FMTIN IPRN (free format)

FMTIN—is the Fortran format to be used in reading each line of the variance-covariance matrix used to calculate the weighting. The format needs to be enclosed in parentheses and needs to accommodate real numbers.

IPRN—is a flag identifying the format in which the variance-covariance matrix is printed. If IPRN is less than zero, the matrix is not printed. Permissible values of IPRN and corresponding formats are:

Output requires more than 80 columns

Output requires 80 columns or less

IPRN

FORMAT

IPRN

FORMAT

1

10G12.3

6

5G12.3

2

10G12.4

7

5G12.4

3

9G12.5

8

5G12.5

4

8G13.6

9

4G13.6

5

8G14.7

10

4G14.7

 

Data Set 7

WTQ(1,1), WTQ(1,2), WTQ(1,3), ... , WTQ(1,NQTRV) (format: FMTIN)

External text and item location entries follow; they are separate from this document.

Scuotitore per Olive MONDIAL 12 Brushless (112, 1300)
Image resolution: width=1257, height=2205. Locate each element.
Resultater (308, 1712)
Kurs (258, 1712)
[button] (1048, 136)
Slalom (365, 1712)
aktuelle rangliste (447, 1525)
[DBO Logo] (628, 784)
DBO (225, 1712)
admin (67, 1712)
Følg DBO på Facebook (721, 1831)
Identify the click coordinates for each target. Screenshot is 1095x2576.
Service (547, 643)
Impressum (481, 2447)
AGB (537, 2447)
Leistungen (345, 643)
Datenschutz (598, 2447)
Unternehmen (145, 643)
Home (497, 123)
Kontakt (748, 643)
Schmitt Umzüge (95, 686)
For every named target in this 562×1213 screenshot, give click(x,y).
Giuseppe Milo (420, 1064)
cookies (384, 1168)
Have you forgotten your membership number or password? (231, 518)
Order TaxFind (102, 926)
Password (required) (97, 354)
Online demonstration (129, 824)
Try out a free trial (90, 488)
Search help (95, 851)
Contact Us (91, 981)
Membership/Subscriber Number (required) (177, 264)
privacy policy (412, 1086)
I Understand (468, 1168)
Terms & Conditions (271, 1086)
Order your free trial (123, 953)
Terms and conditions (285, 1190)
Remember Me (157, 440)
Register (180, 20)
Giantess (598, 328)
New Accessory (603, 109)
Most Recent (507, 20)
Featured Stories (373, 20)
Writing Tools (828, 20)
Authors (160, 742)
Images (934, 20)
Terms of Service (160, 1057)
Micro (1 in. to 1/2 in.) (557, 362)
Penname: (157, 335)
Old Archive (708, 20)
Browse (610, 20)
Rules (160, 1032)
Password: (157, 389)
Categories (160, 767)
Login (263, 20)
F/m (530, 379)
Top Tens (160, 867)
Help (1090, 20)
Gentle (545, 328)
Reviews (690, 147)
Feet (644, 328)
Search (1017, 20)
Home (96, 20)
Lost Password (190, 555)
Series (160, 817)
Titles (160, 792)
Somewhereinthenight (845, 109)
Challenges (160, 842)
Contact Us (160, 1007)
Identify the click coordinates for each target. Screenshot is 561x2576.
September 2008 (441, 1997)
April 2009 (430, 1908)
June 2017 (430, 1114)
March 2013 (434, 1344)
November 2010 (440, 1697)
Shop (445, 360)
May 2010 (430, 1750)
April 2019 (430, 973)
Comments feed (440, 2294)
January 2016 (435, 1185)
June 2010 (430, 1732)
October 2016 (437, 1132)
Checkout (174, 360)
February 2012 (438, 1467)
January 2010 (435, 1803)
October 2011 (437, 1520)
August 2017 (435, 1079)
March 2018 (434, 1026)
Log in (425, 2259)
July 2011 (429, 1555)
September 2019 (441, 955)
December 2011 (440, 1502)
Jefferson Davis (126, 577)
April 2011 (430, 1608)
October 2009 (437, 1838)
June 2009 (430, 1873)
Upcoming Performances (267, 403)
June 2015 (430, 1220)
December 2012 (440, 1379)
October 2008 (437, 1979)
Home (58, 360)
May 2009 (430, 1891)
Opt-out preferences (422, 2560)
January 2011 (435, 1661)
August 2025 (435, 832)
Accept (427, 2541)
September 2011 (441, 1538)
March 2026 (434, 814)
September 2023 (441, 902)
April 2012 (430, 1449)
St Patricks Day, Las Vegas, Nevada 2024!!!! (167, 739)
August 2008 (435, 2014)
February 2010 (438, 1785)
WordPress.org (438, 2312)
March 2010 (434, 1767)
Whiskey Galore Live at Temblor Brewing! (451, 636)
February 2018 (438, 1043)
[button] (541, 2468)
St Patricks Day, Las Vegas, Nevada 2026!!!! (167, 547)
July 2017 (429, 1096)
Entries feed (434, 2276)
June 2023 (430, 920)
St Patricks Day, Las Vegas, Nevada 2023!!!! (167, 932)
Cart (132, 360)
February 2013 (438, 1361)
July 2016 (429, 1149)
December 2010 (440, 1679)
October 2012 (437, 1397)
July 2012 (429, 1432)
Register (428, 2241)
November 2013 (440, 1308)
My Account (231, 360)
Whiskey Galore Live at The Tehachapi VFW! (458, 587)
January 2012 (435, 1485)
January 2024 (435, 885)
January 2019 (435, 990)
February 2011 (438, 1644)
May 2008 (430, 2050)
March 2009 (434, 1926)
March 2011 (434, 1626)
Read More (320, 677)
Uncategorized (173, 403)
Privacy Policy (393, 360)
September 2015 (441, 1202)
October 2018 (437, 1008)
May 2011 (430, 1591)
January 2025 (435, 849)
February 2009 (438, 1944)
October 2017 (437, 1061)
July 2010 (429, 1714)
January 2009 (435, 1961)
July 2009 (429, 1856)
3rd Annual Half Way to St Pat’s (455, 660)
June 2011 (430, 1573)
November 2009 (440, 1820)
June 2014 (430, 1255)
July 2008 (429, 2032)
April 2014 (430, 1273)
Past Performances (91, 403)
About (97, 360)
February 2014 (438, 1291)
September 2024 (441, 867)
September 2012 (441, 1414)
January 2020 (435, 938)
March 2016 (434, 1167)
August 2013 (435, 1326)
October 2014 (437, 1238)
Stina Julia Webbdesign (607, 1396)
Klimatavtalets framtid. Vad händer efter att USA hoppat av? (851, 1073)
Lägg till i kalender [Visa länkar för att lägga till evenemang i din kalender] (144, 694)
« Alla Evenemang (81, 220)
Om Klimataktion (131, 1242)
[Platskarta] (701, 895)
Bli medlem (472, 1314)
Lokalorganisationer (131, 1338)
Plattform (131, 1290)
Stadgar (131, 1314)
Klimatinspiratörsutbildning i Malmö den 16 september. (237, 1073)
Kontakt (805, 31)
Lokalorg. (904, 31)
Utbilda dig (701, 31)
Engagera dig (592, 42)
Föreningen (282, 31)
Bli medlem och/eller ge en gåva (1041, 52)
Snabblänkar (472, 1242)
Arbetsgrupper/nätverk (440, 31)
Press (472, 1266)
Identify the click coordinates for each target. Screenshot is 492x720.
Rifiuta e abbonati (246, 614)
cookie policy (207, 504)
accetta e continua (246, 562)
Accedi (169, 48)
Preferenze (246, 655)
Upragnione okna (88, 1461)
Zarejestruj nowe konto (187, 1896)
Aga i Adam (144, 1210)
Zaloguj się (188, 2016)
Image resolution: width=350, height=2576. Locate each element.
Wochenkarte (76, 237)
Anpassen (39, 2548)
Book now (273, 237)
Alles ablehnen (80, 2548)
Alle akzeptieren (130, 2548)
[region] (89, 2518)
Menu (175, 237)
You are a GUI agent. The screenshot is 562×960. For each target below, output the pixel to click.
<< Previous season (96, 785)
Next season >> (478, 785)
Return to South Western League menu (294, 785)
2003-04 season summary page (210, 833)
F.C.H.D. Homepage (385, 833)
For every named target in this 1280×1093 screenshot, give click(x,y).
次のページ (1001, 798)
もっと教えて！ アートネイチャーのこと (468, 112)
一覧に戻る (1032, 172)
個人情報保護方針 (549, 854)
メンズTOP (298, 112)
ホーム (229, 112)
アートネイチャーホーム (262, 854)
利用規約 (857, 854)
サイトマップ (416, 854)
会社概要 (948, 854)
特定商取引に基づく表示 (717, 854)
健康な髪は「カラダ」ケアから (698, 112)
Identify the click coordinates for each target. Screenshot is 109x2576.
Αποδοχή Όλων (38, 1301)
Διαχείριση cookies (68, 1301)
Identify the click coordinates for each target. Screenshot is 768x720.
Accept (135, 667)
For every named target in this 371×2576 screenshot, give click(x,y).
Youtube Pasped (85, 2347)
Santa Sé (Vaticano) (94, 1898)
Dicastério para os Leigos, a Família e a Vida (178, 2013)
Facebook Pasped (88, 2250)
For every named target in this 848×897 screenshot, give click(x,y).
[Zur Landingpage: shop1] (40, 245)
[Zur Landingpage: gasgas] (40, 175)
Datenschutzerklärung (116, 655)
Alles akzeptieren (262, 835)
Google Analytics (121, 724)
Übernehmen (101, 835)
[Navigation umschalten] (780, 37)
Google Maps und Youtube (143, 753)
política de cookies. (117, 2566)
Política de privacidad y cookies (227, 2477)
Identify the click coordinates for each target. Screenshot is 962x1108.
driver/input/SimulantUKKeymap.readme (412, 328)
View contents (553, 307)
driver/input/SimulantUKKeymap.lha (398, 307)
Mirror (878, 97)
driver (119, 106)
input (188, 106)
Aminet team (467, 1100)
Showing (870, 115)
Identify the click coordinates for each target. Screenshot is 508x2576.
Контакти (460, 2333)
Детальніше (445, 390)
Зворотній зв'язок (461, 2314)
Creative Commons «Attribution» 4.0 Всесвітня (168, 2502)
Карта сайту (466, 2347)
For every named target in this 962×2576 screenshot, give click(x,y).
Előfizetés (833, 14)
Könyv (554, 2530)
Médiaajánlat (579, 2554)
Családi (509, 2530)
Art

WTQ(2,1), WTQ(2,2), WTQ(2,3), ... , WTQ(2,NQTRV)

...

WTQ(NQTRV,1), WTQ(NQTRV,2), WTQ(NQTRV,3), ... , WTQ(NQTRV,NQTRV)

WTQ—is an NQTRV by NQTRV array containing the variance-covariance matrix on river observations [(L3/T)2]. For elements WTQ(I,J), if I <> J, WTQ(I,J) is the covariance between observations I and J; if I = J, WTQ(I,J) is the variance of observation I. Note that the variance-covariance matrix is symmetric, but the entire matrix (upper and lower parts) must be entered.